Write out the stretch of items from the line containing "Given: Click the USB devices status icon" through the end of the items, word for word, leaving out the pictures.
** BEGIN RAW RECORDS **
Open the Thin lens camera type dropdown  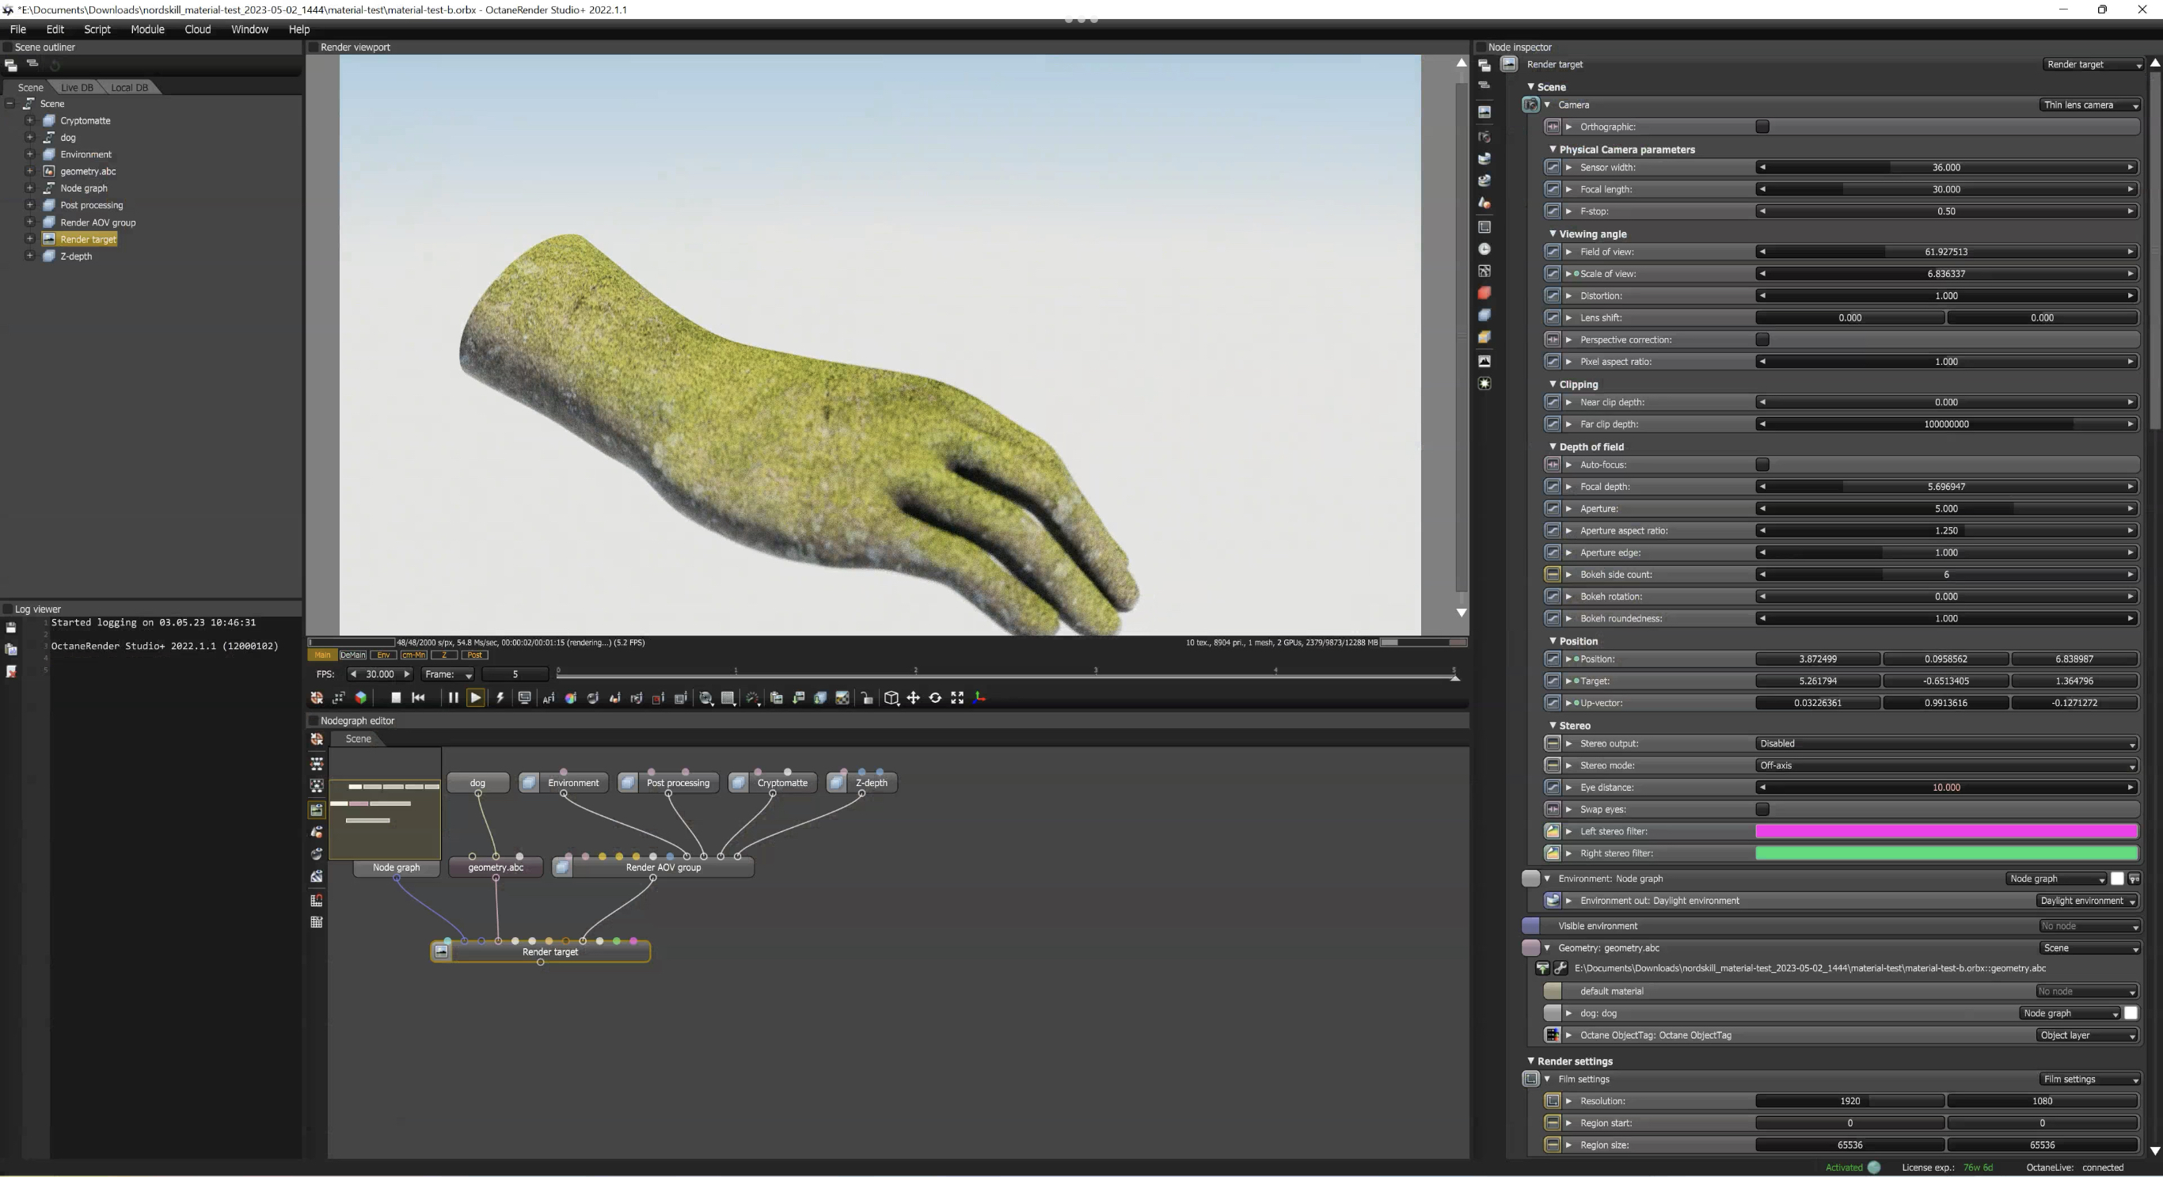2089,105
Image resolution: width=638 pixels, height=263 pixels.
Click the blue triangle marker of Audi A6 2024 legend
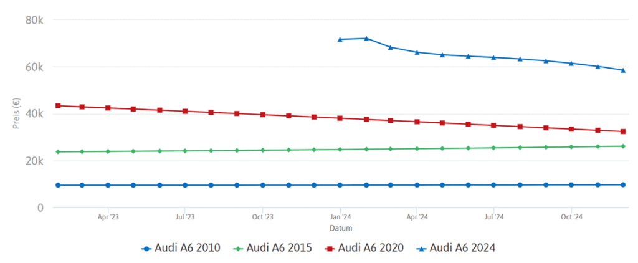coord(421,248)
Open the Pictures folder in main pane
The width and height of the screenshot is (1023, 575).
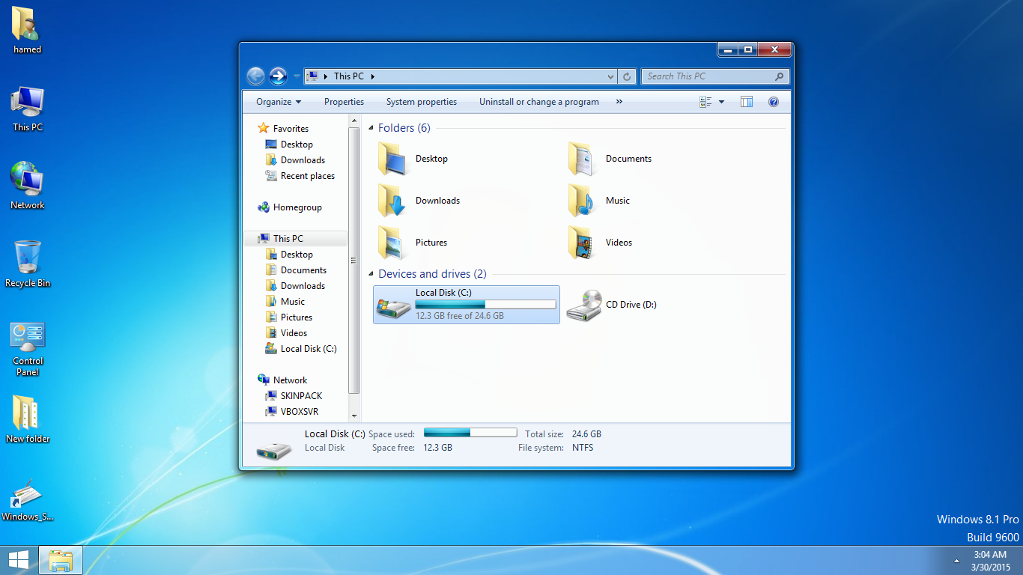[392, 243]
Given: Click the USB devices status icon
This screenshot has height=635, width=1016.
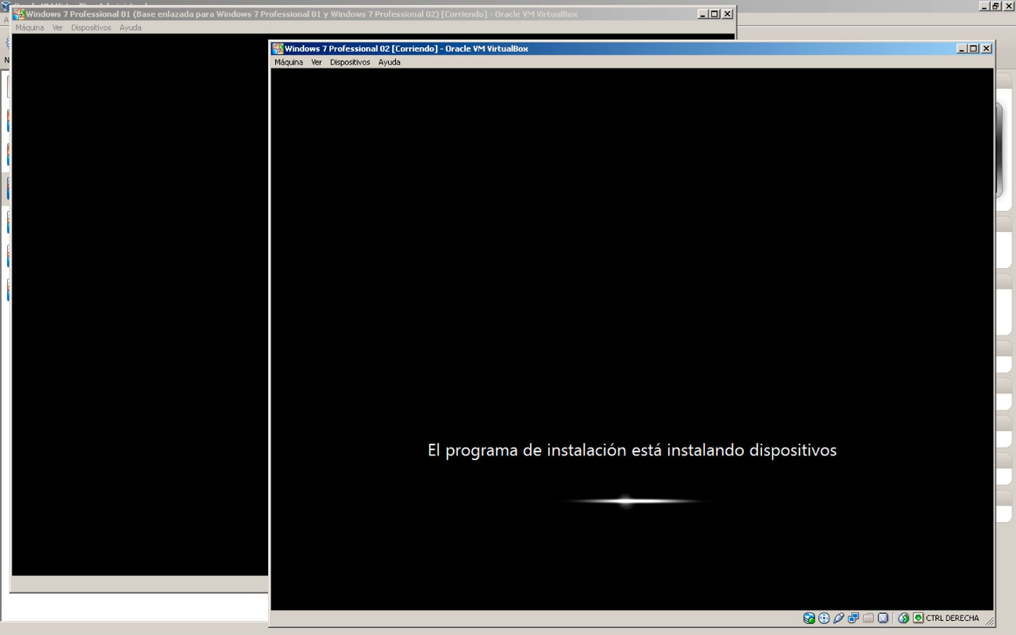Looking at the screenshot, I should coord(839,618).
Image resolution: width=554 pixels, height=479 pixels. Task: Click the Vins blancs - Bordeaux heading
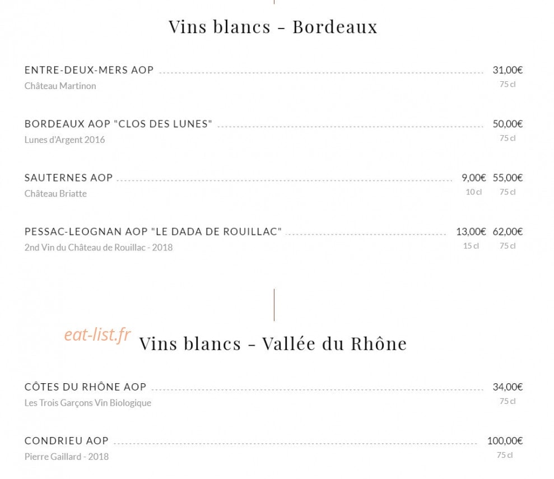pyautogui.click(x=273, y=27)
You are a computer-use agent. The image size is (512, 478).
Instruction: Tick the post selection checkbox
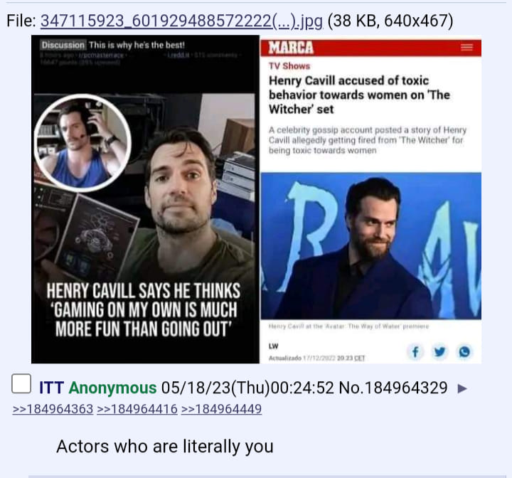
** END RAW RECORDS **
__ANSWER FOR THIS EXERCISE__
Given: Click the USB devices status icon
This screenshot has height=635, width=1016.
Looking at the screenshot, I should coord(839,618).
Image resolution: width=554 pixels, height=479 pixels. Task: Click the Vins blancs - Bordeaux heading
pyautogui.click(x=273, y=27)
You are a computer-use agent. The image size is (512, 478).
Instruction: Tick the post selection checkbox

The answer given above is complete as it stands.